Species of flowering plant

Eremaea ebracteata is a plant in the myrtle family, Myrtaceae and is endemic to the south-west of Western Australia. It is a shrub with narrow, mostly linear leaves and which bears orange-coloured flowers on the long branches of the same season's growth. The fruits have a surface that is rough and lumpy.

==Description==
Eremaea ebracteata is a shrub which grows to a height of about 1.0 m and which has its younger branches densely covered with fine hairs. The leaves are linear to broad egg-shaped with the narrower end towards to base, 2.5-8.2 mm long, 0.5-1.7 mm wide and have a single prominent vein visible on the lower surface. (The two varieties differ mainly in leaf size and shape.)

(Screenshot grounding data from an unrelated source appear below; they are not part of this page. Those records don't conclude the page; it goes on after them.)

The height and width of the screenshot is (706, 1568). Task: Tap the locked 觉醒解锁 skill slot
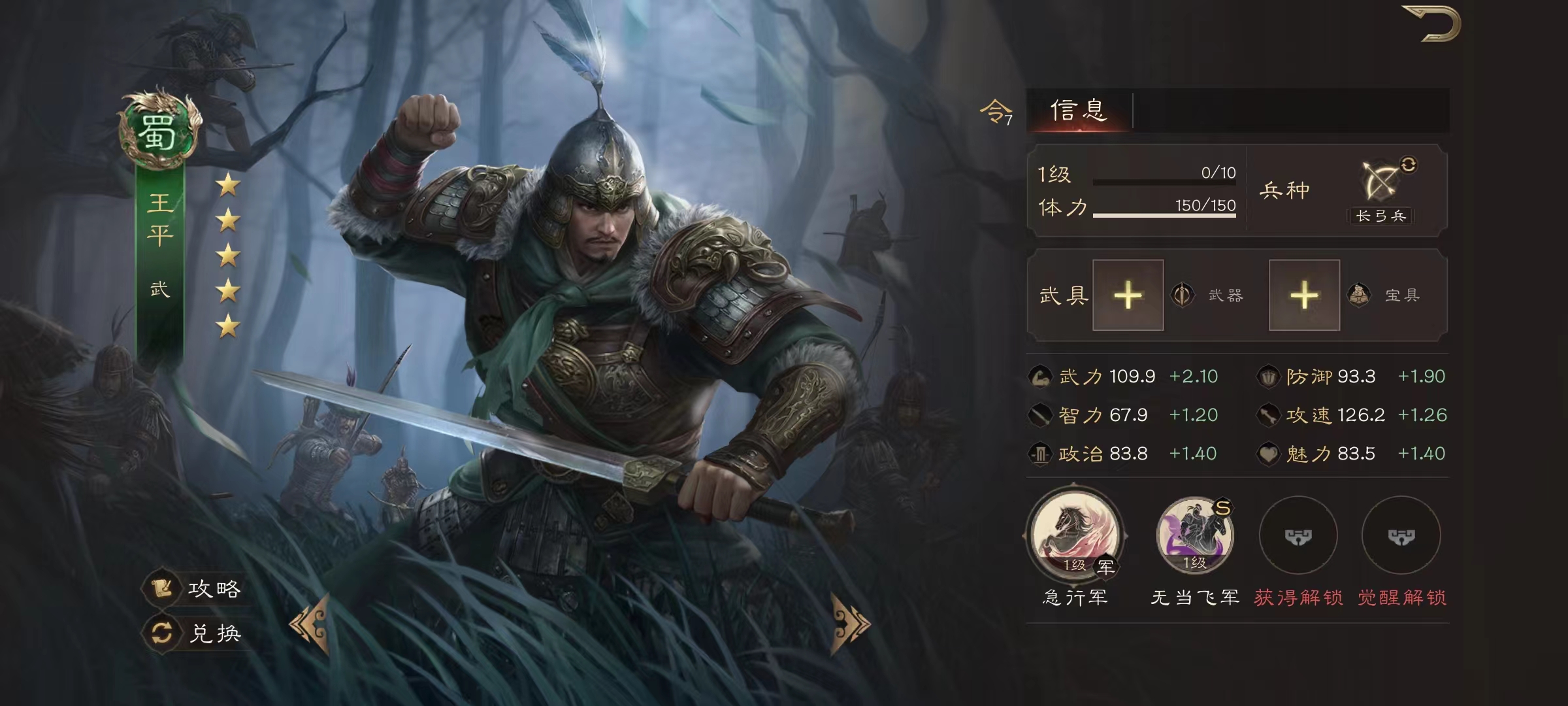[1401, 535]
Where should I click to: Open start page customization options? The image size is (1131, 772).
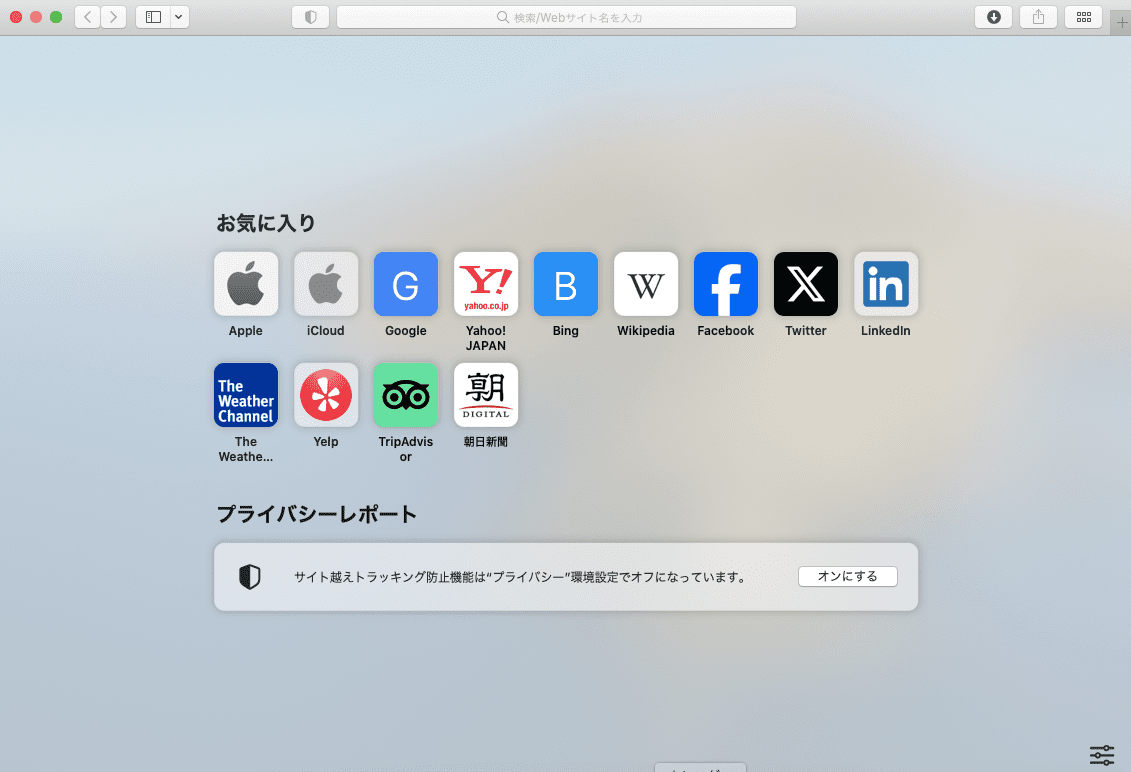pos(1101,755)
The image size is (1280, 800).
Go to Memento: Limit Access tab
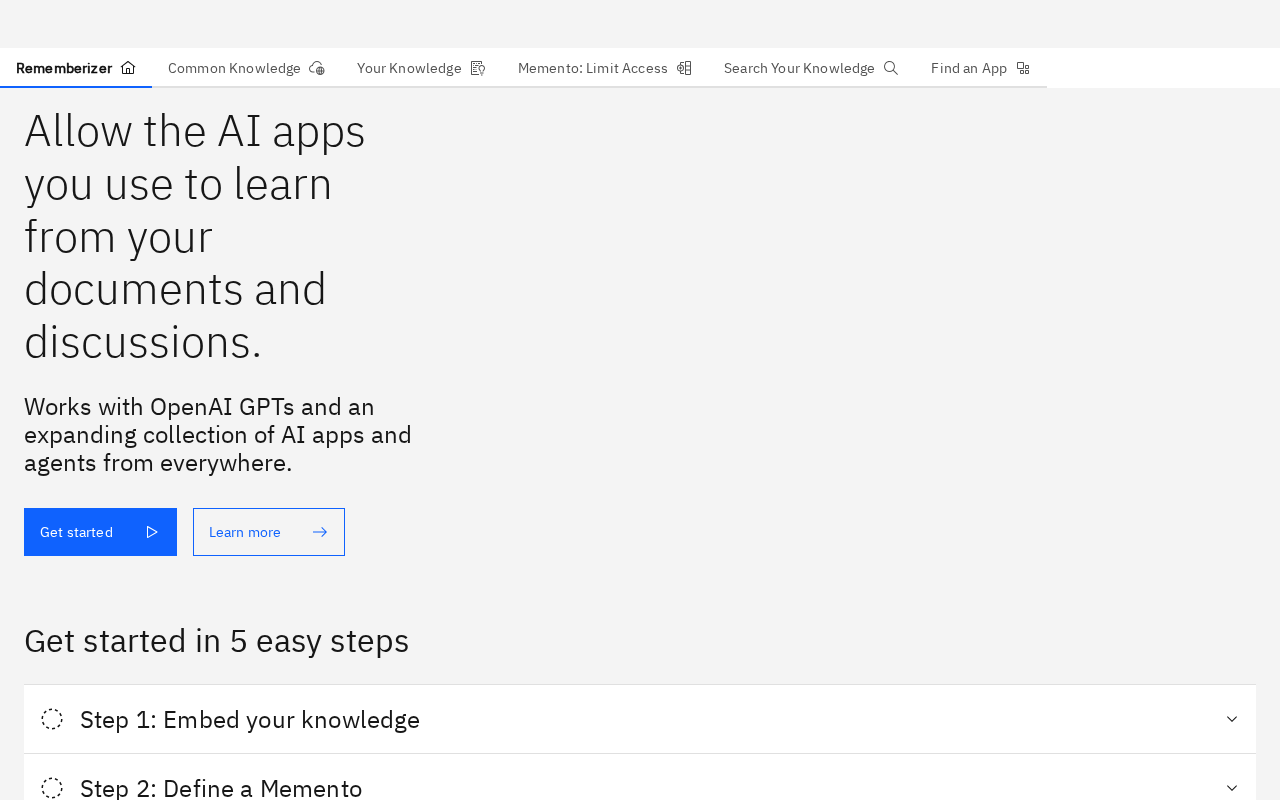[592, 68]
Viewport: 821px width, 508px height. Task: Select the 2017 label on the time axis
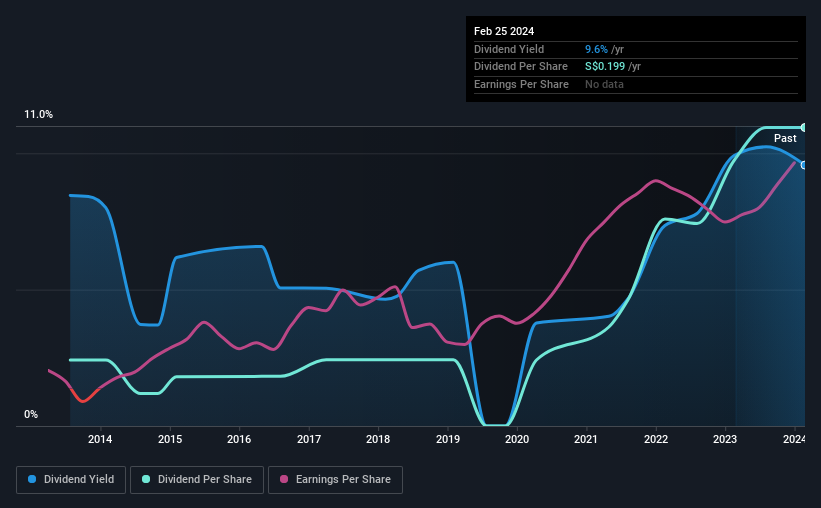pos(309,439)
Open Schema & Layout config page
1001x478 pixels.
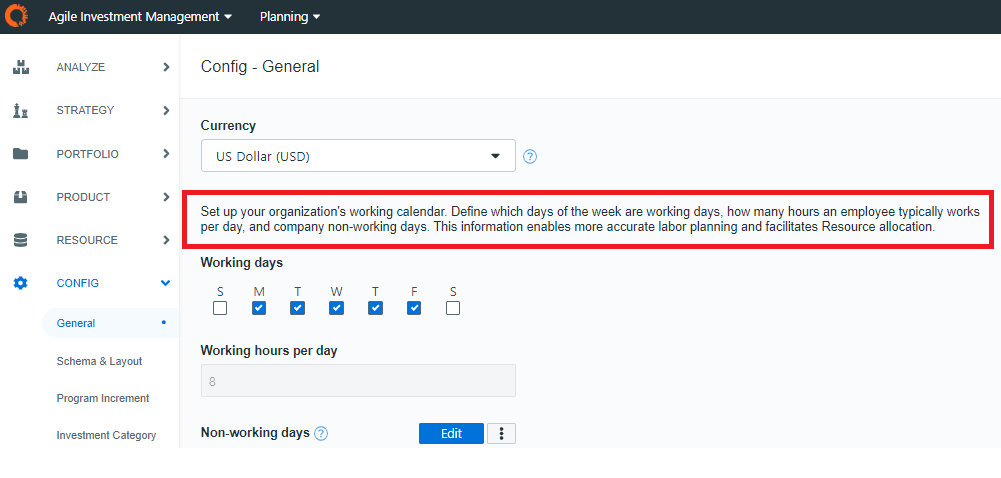[x=99, y=361]
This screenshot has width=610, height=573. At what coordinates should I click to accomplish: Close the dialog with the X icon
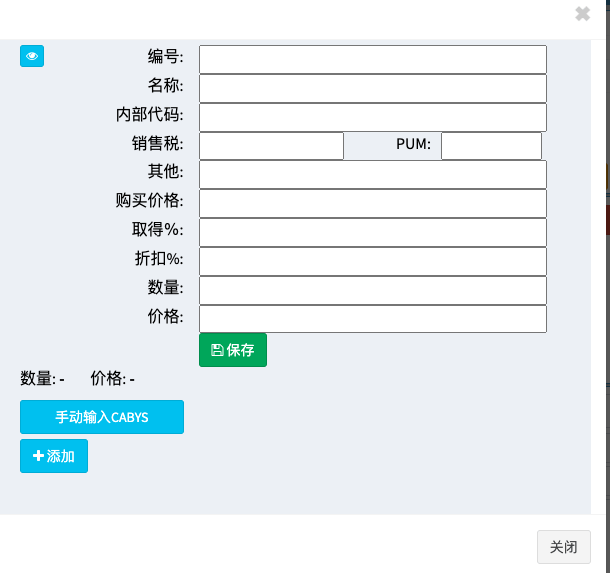[582, 14]
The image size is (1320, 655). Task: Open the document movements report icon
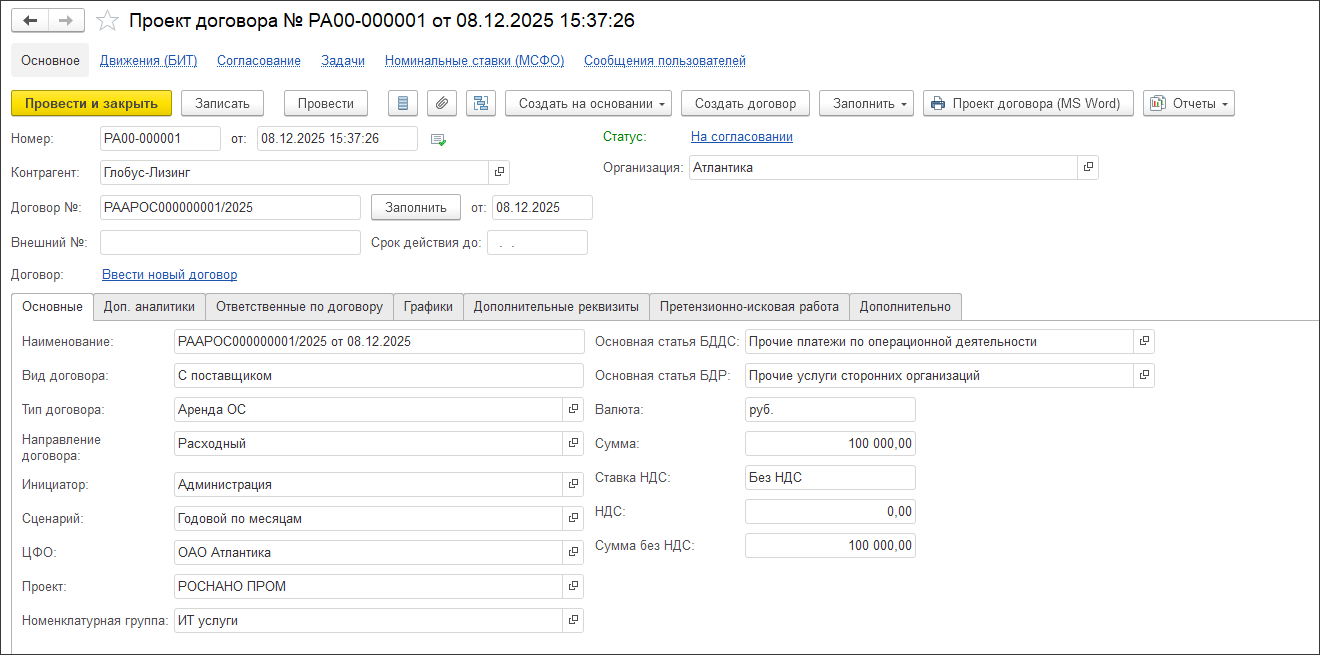coord(403,103)
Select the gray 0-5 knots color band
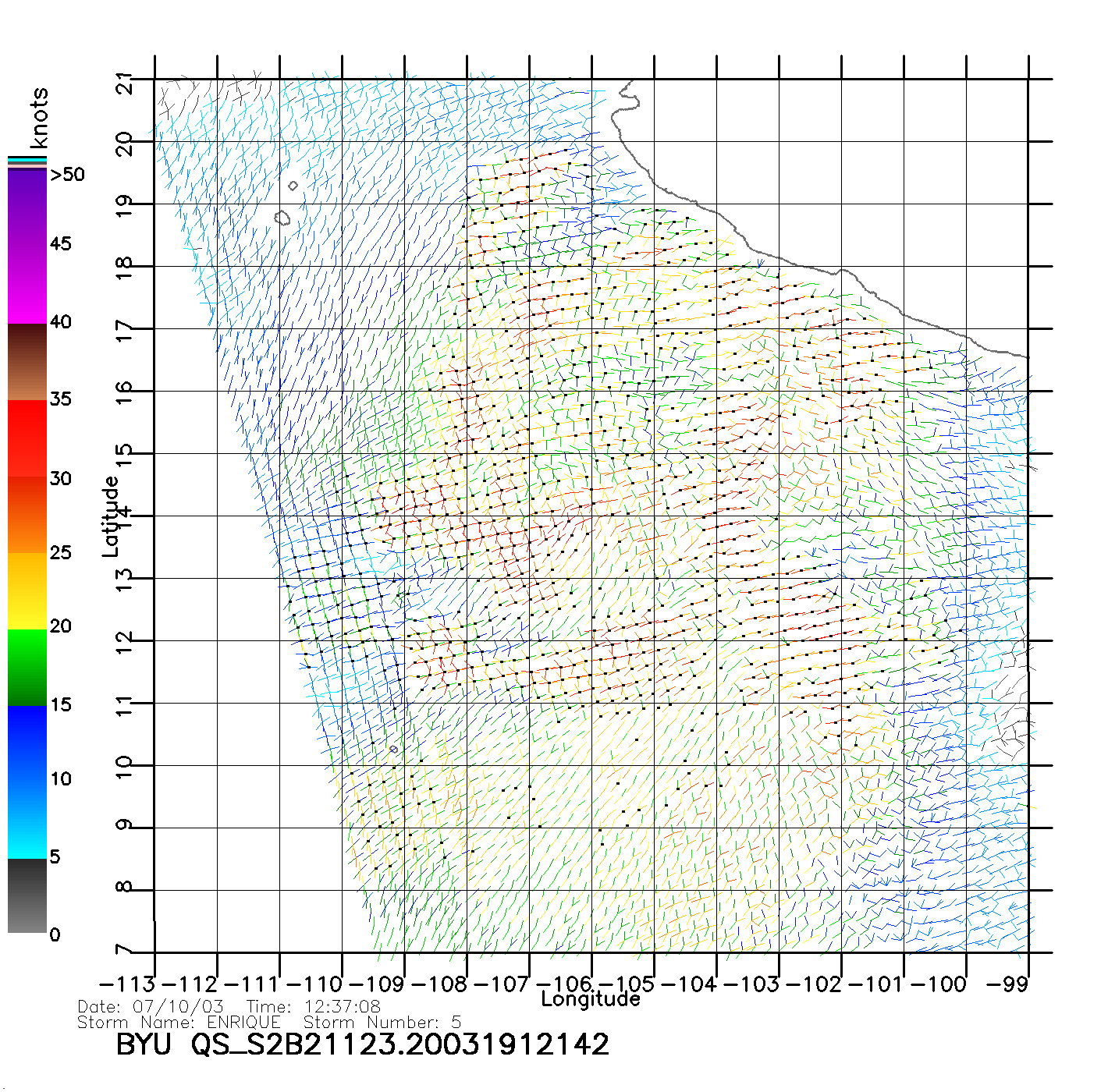The image size is (1108, 1092). coord(27,897)
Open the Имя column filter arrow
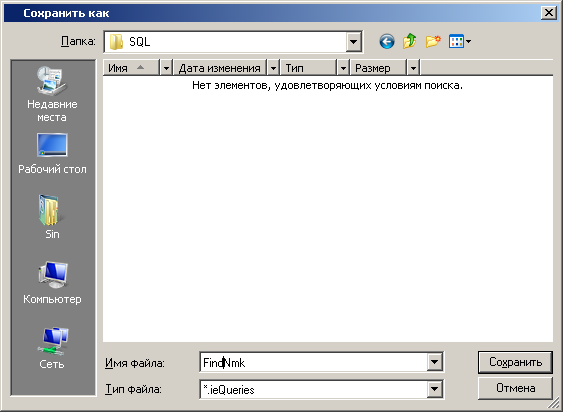This screenshot has height=412, width=563. 166,68
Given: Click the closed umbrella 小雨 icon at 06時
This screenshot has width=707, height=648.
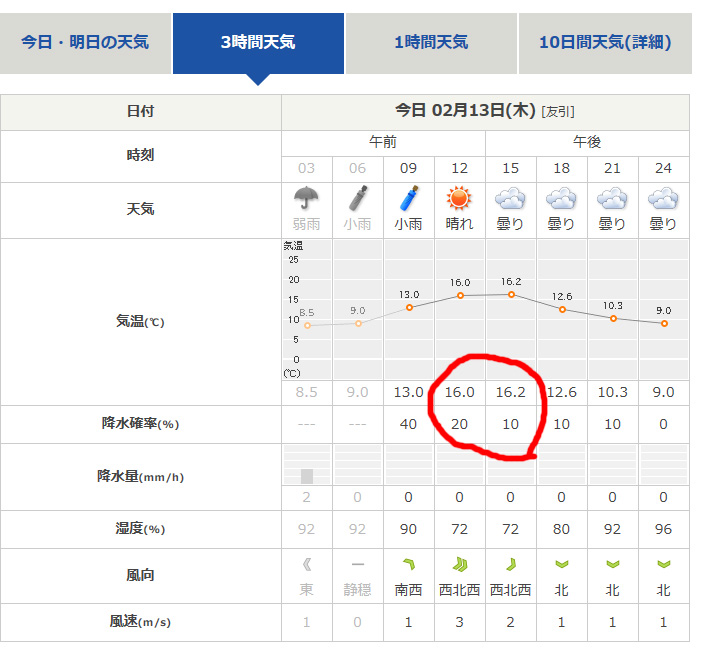Looking at the screenshot, I should pos(357,198).
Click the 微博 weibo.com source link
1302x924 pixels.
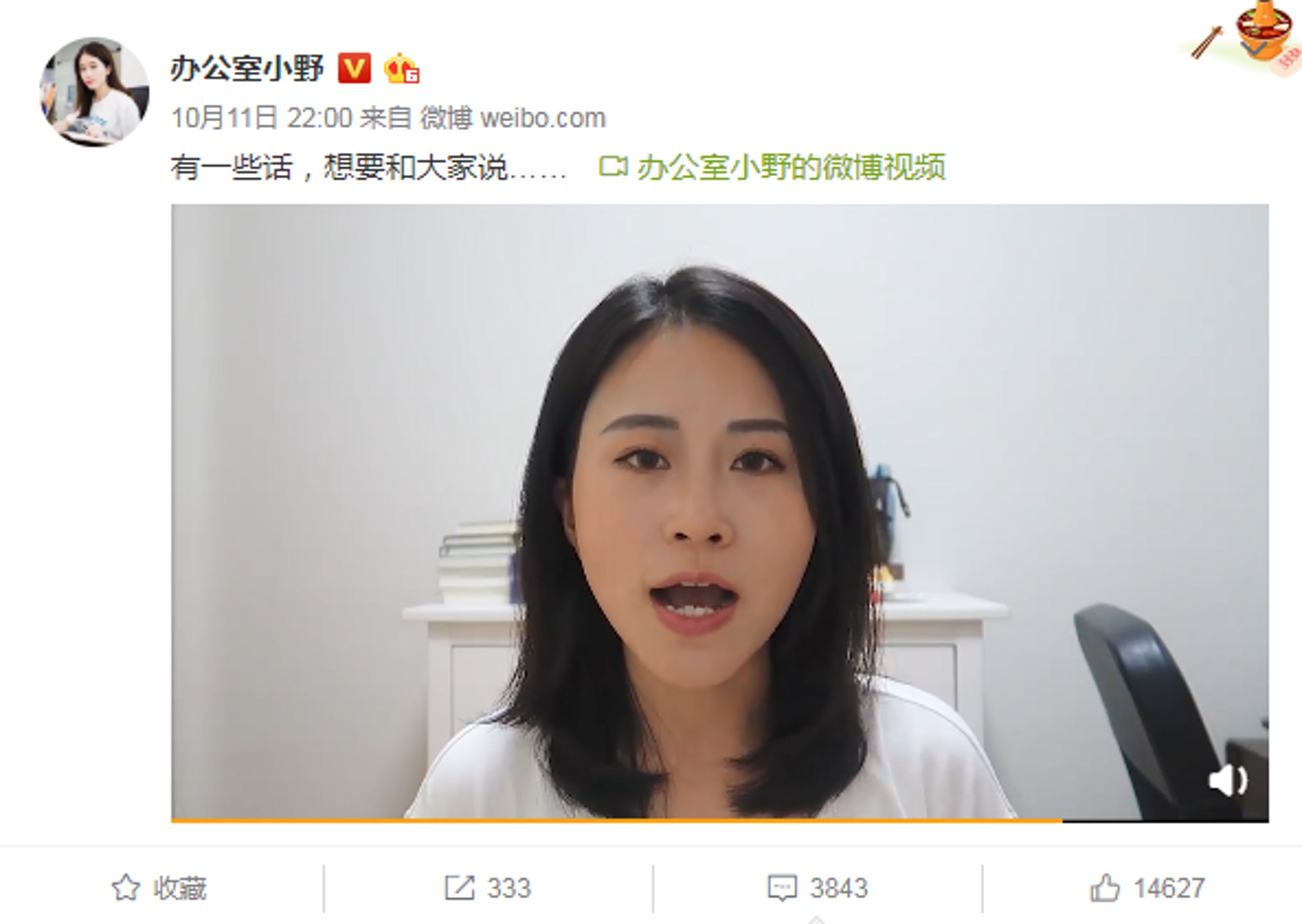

The flowers are orange and are on the ends of long branches which grew earlier in the same season. The flowers occur singly, rarely two or three together. There are 5 sepals which are hairy on the outside surface and 5 petals 5.4-6.7 mm long. The stamens are arranged in 5 bundles, each containing 40 to 60 stamens. Flowering occurs from November to December and is followed by fruits which are woody capsules. The capsules are 5.8-8.4 mm long, 5.7-9.5 mm long, cup shaped to almost spherical and are rough or lumpy on the outer surface.

==Taxonomy and naming==
Eremaea ebracteata was first formally described in 1860 by Ferdinand von Mueller in his Fragmenta Phytographiae Australiae, from specimens collected by Augustus Oldfield near the Murchison River. The specific epithet (ebracteata) means "without bracts"

In 1993, Roger Hnatiuk described two varieties of E. ebracteata in the journal Nuytsia, and the names are accepted by the Australian Plant Census:
- Eremaea ebracteata F.Muell. var. ebracteata has linear leaves 4.5-8.2 mm long, 0.5-1.0 mm wide.
- Eremaea ebracteata var. brachyphylla Hnatiuk has elliptic or egg-shaped leaves 2.5-3.1 mm long, 1.3-1.7 mm wide.

==Distribution and habitat==
Eremaea ebracteata is found in the Irwin district although var. ebracteata generally occurs in more northern parts of the range. It grows in sand or sandy loam on sandplains.

==Conservation==
Both varieties of Eremaea ebracteata are classified as "not threatened" by the Western Australian Government Department of Biodiversity, Conservation and Attractions.